## Exercise instructions
In the listing below, repeat exactly every line from the first through the line containing "Click the 3", with nothing else.

····················

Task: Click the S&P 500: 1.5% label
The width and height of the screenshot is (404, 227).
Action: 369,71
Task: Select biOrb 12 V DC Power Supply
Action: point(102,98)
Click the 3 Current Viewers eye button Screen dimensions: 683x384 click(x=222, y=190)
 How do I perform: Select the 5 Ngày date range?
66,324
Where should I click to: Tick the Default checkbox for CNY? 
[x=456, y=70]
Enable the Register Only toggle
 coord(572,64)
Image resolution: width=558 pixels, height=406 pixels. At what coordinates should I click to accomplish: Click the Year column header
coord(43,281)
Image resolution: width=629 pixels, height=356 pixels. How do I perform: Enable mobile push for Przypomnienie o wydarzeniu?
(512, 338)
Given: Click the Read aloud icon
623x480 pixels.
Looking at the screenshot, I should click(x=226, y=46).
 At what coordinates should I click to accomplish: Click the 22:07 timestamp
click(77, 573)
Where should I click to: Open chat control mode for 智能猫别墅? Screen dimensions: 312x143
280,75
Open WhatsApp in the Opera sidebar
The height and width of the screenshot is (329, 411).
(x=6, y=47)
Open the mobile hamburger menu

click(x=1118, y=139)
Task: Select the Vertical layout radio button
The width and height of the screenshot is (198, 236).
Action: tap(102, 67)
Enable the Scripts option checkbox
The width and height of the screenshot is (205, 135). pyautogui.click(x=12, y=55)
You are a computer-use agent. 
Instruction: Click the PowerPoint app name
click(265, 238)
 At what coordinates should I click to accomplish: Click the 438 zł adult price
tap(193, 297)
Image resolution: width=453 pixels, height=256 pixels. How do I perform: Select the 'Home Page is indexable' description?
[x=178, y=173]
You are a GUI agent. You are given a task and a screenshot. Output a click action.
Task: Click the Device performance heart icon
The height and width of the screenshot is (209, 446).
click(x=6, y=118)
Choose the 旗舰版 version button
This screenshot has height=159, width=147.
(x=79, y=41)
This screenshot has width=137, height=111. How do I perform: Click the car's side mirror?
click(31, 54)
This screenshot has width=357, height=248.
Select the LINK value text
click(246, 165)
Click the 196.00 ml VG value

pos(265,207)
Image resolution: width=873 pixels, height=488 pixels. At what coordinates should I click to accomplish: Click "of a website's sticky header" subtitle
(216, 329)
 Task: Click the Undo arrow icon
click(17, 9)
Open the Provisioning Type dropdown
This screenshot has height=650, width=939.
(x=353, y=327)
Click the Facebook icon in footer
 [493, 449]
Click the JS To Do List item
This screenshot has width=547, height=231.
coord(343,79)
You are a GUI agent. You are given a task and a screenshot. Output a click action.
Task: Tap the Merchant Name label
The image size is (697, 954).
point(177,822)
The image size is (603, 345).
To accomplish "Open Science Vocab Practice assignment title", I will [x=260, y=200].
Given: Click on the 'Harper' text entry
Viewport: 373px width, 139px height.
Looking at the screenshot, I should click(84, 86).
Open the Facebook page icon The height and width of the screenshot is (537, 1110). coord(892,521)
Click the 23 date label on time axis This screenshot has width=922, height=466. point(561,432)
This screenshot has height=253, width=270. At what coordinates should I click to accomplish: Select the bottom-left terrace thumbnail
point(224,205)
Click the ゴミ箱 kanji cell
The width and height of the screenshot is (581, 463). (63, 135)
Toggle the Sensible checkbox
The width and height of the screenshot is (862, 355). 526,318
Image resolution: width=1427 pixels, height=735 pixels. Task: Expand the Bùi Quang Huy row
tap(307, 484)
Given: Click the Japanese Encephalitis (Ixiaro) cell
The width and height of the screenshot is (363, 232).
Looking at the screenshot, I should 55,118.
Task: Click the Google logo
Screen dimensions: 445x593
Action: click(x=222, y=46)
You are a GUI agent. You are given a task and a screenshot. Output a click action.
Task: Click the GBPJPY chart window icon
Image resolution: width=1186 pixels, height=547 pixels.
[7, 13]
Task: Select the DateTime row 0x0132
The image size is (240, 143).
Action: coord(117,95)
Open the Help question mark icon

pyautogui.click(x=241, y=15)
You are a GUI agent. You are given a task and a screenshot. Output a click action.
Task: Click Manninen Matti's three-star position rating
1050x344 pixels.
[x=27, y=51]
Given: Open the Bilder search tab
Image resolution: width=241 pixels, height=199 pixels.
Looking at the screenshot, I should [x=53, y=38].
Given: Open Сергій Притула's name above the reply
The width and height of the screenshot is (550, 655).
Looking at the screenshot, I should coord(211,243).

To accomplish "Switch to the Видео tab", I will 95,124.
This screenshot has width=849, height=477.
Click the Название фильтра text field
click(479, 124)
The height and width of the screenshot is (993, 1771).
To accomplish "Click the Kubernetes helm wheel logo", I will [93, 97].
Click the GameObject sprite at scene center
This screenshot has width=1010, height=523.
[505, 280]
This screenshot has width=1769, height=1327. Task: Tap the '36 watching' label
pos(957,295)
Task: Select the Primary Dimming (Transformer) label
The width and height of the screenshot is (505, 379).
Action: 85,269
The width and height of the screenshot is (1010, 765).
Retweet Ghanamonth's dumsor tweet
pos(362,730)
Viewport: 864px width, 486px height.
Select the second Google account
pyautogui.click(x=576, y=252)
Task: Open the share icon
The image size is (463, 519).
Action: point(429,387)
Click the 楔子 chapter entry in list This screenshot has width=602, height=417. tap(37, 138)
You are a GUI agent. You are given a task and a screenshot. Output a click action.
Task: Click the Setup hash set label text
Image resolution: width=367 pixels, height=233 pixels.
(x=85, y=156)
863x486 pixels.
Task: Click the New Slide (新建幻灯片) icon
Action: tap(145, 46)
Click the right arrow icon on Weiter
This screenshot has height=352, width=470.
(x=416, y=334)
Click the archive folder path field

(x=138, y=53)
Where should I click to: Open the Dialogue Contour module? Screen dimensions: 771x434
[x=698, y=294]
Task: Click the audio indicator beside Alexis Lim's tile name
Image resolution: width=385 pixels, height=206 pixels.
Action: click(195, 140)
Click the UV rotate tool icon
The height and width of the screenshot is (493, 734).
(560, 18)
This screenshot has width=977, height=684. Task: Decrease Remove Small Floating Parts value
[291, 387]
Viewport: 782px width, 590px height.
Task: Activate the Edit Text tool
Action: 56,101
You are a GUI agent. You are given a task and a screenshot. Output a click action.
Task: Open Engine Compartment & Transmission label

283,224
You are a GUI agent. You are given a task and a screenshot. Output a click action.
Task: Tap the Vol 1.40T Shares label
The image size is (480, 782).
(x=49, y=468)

····················

## Response below
Task: Click the S&P 500: 1.5% label
The width and height of the screenshot is (404, 227).
Action: 369,71
Task: Select biOrb 12 V DC Power Supply
Action: point(102,98)
Click the 3 Current Viewers eye button Screen dimensions: 683x384 click(x=222, y=190)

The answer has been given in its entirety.